I'm not perfect by any means and I feel like I'm being a dick for judging someone about something that happened in high school but it still bothered me. Thanks for any advice.
Zeroflat96 said:
Red flag
juniperberry52 said:
If she told you and felt bad about it, then I would not hold it against her. But the fact that she still thinks it’s funny shows that she’s mean and/or immature. Not a good sign.
VinnyVincinny said:
She told you this to amuse or impress you? Yeah I'd call that a red flag. It wouldn't be a great sign if she told you this as a regret, but it's really bad that she hasn't found shame in her actions because that's some damn cruel behavior.
whatsmypassword73 said:
Oh my goodness, the fact that she doesn’t see it as a problem at this tells you everything you need to know. I wouldn’t have any respect for her and I wouldn’t trust my heart to her. She is sweet when she wishes to be, that is entirely different from kind.
Hey everyone, first I wanted to say thanks for all the advice you gave me originally. I asked the question thinking I was overreacting but as I read some of your responses, especially from those who had traumatic experience themselves, it sort of knocked some sense into me so I appreciate that.
That being said, this was still pretty hard for me even though we've only been together for three months. I know that sounds silly but it's true.
I decided to take the advice of talking to her before breaking up. People wanted to know what the result was so I'll try to briefly give you the gist of it.
Last night we hung out for a couple hours and to be honest we really had a great time together and it was hard for me to even have this conversation at the end of it. I wanted to just move on and ignore the red flag, but I knew it shouldn't be ignored.
I brought up the kid she told me about again, but I did it very casually, not like I was gonna lecture her or something, so her guard was still down. She started laughing just at the mention of him. She casually told me another story of her friends' antics with him. I then asked her why they liked to mess with him so much. She paused for a second and then kind of giggled and said "I don't know, he was just a douchebag."
I asked "why was he a douchebag? Did he do something to you to make you mad at him?" She said "not really he was just so stupid and naive it was annoying." There was a pause because I didn't really know how to follow up to that answer, then she continued and said (exact words) "he had no purpose, he was just there to make people laugh."
It really made me sad to hear that because I wanted there to be some explanation that reduced the cruelty of the situation, but there wasn't. I got kind of angry and I just told her that everything she told me was absolutely horrific, that she should think about how she would feel if someone did these things to her.
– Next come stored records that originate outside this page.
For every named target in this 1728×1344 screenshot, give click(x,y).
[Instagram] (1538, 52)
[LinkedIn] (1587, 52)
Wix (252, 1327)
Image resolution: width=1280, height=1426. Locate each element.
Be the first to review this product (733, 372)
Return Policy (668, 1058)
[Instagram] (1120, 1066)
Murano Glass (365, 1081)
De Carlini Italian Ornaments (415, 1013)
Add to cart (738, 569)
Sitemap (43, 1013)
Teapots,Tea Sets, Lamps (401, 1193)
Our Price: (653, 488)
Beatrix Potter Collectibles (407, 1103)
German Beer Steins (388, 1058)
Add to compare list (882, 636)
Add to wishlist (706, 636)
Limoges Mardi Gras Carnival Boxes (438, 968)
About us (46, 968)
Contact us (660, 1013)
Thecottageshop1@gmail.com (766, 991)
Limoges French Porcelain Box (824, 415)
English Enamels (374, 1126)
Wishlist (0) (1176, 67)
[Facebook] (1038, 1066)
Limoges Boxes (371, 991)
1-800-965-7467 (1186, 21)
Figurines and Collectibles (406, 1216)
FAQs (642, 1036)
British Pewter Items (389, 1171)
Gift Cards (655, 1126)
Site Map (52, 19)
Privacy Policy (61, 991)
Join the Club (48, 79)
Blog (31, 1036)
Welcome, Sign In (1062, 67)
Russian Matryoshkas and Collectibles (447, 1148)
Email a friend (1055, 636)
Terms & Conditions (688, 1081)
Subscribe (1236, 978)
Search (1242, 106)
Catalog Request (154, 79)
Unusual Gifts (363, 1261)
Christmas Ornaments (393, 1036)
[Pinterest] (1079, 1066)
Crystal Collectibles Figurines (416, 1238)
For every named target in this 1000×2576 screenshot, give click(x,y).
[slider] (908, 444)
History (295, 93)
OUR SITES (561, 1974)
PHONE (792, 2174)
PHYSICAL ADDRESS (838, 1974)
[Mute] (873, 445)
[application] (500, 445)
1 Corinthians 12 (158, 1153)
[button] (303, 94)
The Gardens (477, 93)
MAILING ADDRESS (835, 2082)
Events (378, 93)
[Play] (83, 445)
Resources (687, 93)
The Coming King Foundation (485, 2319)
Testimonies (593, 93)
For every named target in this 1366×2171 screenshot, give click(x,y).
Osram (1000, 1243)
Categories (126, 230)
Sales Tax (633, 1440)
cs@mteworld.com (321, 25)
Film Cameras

I said that to torture an innocent person just because it's entertaining is a totally inhuman thing, and the fact that she still has the same mindset today shows how immature she is on top of it.
I'm normally not harsh like that but it just came out. While I was talking she gave me a look of total incredulity like she thought I was joking or going insane or something. I told her I can't continue a relationship with somebody like this even though we had such a great thing up to this point. I actually had to convince her I was serious and not joking around.
She thought the real reason I wanted to break up was this minor thing that happened a couple weeks ago. She just couldn't believe that I was ending the relationship because of this. Once she knew I was serious she got extremely angry, saying that I was just getting off on "shaming her" because I wanted to abuse her, and that I have no right to talk to her like that and so on.
She called me all kinds of names and said how she never liked me anyway and how I'm a loser, etc etc. But other than that we parted ways smoothly. I got some angry texts this morning which I'm saving for a while just in case.
So there it is. I honestly feel better already because I know it's for the better, especially considering her reaction. I figured I'd give you this update since everyone seemed pretty interested in the situation. Thanks again.